Il coronavirus dilaga in Russia, ora Putin rischia

Cittadini con mascherine camminano nella Piazza Rossa di Mosca.
Cittadini con mascherine camminano nella Piazza Rossa di Mosca. (ANSA/EPA)

MOSCA.  – “Putin entra in un bar e dice: “birra per tutti, offre la casa!”. La battuta, gettonatissima, corre di bocca in bocca (e di account in account) da quando lo zar ha decretato il mese di vacanza pagata – dai datori di lavoro – per combattere la diffusione del coronavirus in Russia.

Da quel momento è partito il lockdown vero e proprio. I contagi sono però cresciuti impetuosi e il morso della crisi, anche economica, ha stretto il Paese, che sino a poco tempo fa sembrava quasi immune al virus. E Putin ora si trova a Dover gestire forse la sfida più difficile da quando è salito al potere 20 anni fa.

Partiamo dall’ultimo bollettino. I casi totali in Russia sono arrivati a oltre 52 mila, con un aumento netto nell’ultima settimana (domenica si è toccato il record con oltre 6 mila contagi in un giorno). Mosca, con 29.433 casi, è l’epicentro della crisi. Il resto del Paese (tutte le regioni, compreso il remoto Altai, sono ormai coinvolte) è in ritardo di circa 2-3 settimane. Ed è proprio nella Russia profonda che si teme il collasso del sistema. Per ora il numero ufficiale dei morti è contenuto: “solo” 456.

Ma al di là dei dubbi sulle statistiche ufficiali, ventilati dai critici del Cremlino, è invece certo l’impatto devastante che avrà sull’economia russa la crisi globale scatenata dal COVID-19 (al quale si affianca il crollo verticale del petrolio). È qui che si annida il pericolo maggiore per Putin: una crisi economica, levatrice di quella politica. I primi segni, impalpabili, iniziano a far capolino.

Intanto, il rating. A marzo, stando ai dati dell’istituto demoscopico indipendente Levada, l’indice di gradimento di Putin era al 63%: stellare per un leader normale, ma vicino al minimo storico per lo zar. E gli effetti della crisi economica devono ancora farsi sentire. Le stime, per il 2020, parlano di una contrazione del Pil tra il 5 e l’11% (nello scenario peggiore).

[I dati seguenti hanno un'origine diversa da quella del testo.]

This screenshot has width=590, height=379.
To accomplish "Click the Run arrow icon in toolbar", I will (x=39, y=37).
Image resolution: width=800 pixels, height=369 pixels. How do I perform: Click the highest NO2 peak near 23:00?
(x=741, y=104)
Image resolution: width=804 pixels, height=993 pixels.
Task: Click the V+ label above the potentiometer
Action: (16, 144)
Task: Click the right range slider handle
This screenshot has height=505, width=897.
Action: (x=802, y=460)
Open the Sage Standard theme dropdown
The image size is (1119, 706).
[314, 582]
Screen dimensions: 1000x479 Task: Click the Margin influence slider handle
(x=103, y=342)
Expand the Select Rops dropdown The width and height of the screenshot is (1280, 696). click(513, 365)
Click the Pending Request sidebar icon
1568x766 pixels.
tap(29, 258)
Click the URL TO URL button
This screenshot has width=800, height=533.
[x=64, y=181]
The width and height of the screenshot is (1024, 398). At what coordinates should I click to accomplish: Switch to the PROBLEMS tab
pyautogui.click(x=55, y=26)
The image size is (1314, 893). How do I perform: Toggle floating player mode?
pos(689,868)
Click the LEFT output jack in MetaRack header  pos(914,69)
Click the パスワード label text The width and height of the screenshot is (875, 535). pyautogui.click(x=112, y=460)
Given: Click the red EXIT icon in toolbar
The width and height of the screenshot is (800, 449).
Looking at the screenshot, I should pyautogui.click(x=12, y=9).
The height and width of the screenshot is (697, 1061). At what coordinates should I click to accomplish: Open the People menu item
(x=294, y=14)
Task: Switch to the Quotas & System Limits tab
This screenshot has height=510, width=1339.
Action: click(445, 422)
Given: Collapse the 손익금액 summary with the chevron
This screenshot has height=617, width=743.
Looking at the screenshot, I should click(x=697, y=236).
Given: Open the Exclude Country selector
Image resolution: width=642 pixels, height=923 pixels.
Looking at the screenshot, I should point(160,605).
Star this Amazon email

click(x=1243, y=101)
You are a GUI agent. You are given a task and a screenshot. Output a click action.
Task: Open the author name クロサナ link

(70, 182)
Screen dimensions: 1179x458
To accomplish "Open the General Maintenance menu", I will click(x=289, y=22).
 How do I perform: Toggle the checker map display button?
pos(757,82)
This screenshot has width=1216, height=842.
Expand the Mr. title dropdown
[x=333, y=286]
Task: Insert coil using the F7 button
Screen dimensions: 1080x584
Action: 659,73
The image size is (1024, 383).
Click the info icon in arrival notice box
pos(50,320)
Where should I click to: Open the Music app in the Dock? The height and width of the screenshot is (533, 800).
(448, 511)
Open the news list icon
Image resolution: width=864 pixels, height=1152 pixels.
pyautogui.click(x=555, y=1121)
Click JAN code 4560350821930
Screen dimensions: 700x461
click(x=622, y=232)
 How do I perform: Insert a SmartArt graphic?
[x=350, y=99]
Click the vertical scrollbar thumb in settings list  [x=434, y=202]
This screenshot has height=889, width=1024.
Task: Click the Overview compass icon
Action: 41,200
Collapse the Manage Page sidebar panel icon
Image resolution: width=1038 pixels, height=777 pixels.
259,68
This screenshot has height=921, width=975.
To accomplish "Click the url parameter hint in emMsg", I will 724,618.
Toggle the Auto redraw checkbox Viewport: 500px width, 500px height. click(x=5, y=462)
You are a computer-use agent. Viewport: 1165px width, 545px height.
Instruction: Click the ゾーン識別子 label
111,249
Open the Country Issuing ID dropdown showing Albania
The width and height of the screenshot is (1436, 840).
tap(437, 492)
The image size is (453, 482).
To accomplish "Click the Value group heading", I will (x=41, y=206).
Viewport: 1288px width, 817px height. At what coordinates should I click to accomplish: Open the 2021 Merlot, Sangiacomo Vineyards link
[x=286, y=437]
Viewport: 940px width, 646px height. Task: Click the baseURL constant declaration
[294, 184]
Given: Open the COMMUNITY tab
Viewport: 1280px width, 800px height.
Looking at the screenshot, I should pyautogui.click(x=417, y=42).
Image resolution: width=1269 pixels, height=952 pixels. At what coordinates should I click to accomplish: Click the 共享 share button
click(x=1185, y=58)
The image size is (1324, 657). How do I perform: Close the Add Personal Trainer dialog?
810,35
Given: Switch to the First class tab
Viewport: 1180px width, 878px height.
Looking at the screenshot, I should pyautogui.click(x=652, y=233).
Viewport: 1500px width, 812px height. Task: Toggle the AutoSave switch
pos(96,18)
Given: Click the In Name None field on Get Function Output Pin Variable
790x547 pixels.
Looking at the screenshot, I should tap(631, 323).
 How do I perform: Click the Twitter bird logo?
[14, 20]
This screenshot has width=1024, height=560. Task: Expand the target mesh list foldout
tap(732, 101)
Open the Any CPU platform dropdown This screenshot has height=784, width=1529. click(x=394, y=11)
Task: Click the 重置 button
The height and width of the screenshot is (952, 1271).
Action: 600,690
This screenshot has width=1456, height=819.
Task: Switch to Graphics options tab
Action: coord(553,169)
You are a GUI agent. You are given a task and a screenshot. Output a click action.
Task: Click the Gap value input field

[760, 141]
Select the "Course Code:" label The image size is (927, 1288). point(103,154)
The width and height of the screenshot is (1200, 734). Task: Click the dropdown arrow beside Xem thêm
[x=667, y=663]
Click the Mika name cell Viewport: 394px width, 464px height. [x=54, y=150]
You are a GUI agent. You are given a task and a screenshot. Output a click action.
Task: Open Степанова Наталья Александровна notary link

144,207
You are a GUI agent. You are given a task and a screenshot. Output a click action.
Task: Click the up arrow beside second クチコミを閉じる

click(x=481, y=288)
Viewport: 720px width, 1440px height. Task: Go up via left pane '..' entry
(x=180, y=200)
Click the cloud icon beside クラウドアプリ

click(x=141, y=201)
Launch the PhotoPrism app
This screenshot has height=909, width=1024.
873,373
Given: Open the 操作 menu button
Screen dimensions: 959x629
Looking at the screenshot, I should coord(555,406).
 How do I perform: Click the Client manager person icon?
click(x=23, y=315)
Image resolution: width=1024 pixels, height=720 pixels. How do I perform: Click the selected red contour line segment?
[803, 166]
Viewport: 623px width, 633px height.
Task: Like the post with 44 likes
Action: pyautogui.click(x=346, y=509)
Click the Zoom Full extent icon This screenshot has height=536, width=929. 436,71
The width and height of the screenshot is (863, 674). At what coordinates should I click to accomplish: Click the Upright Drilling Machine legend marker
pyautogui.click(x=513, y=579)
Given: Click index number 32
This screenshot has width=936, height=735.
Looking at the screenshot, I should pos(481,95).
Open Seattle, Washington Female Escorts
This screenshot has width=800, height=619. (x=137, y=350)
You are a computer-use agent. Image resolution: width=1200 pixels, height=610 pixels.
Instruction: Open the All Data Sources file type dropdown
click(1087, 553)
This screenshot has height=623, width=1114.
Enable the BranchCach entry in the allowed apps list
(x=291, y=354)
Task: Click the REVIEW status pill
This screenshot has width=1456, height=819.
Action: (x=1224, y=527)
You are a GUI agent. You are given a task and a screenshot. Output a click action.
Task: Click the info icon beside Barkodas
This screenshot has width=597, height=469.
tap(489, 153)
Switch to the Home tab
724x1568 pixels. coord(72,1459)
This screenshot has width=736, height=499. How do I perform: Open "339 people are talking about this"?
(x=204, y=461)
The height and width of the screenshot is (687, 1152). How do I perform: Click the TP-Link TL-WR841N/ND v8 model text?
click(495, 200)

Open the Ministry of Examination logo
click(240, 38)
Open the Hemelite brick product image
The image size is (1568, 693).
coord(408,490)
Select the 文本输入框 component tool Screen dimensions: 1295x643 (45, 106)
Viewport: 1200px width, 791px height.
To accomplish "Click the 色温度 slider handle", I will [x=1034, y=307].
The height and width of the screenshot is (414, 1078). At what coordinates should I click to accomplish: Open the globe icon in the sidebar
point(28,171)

In tutto saranno almeno 15 milioni i lavoratori direttamente colpiti o potenzialmente a rischio e il reddito potrebbe crollare anche del 20%. Il governo ha messo a punto un piano di risposta ma non ha decretato lo stato di emergenza, che aprirebbe la porta ad aiuti straordinari alla popolazione. Da qui la battuta del bar: i denari li mettono gli altri. Ovvero i soliti.

Il malcontento, in questo senso, inizia a fare capolino. I residenti di Rostov-sul-Don hanno tenuto un raduno virtuale contro le restrizioni per l’autoisolamento utilizzando lo strumento “Conversazioni” sulle applicazioni mobili Yandex.Maps e Yandex.Navigator: la gente ha messo gli spilli della localizzazione vicino all’edificio del governo regionale e ha scritto messaggi di protesta sui posti di lavoro persi e la scarsa assistenza sociale.

Un “assalto”, quello virtuale, che è piaciuto ai russi ed è stato replicato nelle principali città, comprese Mosca e San Pietroburgo. Non poteva poi mancare il contributo del principe dell’opposizione, Alexei Navalny. Che, sempre sul web, ha lanciato il suo contropiano per battere la crisi – potenzialmente molto insidioso per il Cremlino. Navalny infatti ha calcolato che le riserve accumulate nei fondi sovrani russi (grazie al petrolio) equivalgono a 120 mila rubli per ogni cittadino.

“Il punto è se li useremo per aiutare le persone e le imprese o se le daremo alle aziende statali e agli oligarchi, come abbiamo fatto nel 2009 o nel 2014”, ha detto. Navalny propone allora di “pagare direttamente le persone, come fanno in altri Paesi, dando 20 mila rubli ad ogni adulto e 10 mila ad ogni bambino”, più una serie di prestiti e agevolazioni fiscali (su Change.org la sua petizione ha già raccolto decine di migliaia di firme). Insomma, Navalny propone un piano all’occidentale: un’idea che potrebbe fare breccia.